Un pool di periti per stabilire le cause del crollo. La Procura di Messina sta svolgendo in maniera meticolosa il lavoro investigativo per stabilire le esatte cause del crollo della palazzina di Pistunina.
Al momento è stato aperto un fascicolo contro ignoti con l’ipotesi di accusa di disastro colpo, ma è chiaro che presto possano comparire i primi nomi nel registro degli indagati.
Un pool di professionisti, ingegneri strutturisti lavorerà di concerto per stabilire cosa sia successo intorno alle 16 di giovedì scorso in quel fabbricato di Pistunina, collassato all’improvviso.

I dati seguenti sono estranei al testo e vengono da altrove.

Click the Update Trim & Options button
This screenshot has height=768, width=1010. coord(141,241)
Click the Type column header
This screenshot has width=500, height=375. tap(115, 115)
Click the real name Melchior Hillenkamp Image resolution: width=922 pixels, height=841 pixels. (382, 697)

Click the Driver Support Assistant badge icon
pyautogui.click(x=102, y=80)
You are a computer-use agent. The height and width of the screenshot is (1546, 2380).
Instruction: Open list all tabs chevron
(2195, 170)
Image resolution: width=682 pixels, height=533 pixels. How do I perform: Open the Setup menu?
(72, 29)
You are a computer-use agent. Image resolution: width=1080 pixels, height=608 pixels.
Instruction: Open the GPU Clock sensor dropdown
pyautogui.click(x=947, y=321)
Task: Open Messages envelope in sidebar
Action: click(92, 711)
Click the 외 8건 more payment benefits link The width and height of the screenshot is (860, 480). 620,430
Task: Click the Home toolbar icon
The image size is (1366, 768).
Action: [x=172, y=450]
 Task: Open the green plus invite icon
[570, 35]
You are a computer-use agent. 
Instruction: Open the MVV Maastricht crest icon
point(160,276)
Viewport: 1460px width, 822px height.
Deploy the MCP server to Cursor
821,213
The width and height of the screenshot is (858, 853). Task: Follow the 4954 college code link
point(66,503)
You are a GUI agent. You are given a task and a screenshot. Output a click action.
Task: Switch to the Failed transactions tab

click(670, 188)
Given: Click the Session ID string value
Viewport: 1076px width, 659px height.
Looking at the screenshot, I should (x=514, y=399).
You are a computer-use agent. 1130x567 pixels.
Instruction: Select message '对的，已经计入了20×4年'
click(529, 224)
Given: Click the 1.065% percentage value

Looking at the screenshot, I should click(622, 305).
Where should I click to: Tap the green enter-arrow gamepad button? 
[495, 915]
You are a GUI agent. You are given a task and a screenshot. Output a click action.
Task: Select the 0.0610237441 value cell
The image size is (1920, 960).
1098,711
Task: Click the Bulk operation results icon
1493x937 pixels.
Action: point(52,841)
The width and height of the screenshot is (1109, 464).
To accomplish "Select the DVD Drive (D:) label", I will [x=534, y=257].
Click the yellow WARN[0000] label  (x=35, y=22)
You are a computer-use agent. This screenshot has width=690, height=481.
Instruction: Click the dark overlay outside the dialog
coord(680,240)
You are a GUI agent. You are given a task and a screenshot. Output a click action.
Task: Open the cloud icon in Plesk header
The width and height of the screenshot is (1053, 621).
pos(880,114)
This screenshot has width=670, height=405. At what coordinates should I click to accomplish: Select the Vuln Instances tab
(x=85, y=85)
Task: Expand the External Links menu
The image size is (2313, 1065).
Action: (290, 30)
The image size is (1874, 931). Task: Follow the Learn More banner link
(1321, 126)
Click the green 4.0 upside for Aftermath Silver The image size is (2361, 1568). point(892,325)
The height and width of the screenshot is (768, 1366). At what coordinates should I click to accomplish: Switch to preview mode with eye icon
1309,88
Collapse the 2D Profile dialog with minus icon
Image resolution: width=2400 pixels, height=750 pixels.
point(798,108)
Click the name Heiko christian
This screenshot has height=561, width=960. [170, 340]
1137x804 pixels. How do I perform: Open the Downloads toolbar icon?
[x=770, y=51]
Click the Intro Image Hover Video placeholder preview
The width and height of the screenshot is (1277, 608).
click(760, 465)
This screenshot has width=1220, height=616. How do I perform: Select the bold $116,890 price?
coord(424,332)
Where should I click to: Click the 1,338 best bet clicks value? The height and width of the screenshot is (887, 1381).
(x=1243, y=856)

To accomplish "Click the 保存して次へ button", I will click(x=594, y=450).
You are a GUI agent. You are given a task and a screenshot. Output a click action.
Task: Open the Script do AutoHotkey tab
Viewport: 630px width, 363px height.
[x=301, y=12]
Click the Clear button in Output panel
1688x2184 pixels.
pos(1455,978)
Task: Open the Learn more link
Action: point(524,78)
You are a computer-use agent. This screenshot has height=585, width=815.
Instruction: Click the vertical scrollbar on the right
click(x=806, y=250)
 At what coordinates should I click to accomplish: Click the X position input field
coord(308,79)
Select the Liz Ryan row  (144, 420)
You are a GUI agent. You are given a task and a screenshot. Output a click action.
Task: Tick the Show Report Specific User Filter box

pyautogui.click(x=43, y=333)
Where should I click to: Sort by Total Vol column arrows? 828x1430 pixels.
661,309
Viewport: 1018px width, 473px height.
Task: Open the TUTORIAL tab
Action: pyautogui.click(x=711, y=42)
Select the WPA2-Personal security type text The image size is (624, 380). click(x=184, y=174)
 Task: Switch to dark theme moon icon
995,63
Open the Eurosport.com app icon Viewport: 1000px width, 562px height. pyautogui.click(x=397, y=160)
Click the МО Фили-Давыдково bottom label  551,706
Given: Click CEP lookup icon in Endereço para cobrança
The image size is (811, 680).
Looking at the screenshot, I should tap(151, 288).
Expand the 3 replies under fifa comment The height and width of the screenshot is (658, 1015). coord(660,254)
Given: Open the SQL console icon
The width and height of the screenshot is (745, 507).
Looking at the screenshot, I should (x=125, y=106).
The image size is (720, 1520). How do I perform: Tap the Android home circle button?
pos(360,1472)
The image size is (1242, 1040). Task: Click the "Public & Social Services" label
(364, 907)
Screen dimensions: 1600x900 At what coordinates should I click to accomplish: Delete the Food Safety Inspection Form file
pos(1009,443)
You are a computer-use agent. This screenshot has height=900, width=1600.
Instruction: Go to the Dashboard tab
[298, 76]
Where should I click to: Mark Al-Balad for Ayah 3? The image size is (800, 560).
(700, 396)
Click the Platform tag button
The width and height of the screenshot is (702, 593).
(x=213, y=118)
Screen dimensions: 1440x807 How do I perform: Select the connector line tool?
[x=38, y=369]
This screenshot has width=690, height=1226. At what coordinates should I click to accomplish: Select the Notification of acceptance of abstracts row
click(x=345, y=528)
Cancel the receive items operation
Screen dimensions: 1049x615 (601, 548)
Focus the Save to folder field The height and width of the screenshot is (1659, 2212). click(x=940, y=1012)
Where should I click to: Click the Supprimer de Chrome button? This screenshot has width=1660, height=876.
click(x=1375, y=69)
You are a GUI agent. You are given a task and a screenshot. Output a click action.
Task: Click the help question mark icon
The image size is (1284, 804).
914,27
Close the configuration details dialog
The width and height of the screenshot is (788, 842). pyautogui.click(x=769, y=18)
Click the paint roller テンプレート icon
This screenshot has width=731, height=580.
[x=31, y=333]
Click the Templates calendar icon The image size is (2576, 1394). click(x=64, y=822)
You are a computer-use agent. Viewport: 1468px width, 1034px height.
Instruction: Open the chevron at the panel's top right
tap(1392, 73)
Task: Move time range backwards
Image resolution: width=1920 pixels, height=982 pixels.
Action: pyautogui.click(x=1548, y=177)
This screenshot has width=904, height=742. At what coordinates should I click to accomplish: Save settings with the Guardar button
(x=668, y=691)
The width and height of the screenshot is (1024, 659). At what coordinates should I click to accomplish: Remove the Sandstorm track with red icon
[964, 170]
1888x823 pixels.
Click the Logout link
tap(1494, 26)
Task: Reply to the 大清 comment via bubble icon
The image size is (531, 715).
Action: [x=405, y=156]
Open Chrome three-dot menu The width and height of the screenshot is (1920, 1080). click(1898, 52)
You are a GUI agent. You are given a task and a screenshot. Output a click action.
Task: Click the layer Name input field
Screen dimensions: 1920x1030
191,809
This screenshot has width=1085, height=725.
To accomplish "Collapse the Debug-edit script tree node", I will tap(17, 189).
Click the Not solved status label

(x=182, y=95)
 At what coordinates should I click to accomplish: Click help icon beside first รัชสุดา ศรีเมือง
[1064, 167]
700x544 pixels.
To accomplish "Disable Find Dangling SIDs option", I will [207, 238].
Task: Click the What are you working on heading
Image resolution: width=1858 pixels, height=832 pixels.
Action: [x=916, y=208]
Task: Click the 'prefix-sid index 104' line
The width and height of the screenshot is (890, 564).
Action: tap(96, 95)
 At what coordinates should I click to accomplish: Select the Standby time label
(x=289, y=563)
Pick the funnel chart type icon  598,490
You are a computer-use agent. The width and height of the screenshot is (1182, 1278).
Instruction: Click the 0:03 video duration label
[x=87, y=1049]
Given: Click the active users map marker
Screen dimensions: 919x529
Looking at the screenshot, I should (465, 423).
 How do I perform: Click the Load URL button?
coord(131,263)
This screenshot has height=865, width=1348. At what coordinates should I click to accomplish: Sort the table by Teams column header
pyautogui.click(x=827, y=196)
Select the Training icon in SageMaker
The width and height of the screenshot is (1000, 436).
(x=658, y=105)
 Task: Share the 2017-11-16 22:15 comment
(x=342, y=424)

Si lavora per stabilire la cause ma anche per individuare i responsabili di quel crollo che non sarebbe avvenuto a causa di una esplosione per una fuga di gas.
Sotto la lente d’ingrandimento degli investigatori gli aspetti strutturali del fabbricato, ma anche i lavori di ristrutturazione che erano in corso al piano terra, laddove avrebbe dovuto aprire un supermercato della catena Panarello.
A quanto pare al momento della disgrazia era presente uno dei titolari dell’azienda, il quale si sarebbe messo in salvo prima del collasso della struttura assieme agli operai che stavano lavorando all’interno del locale.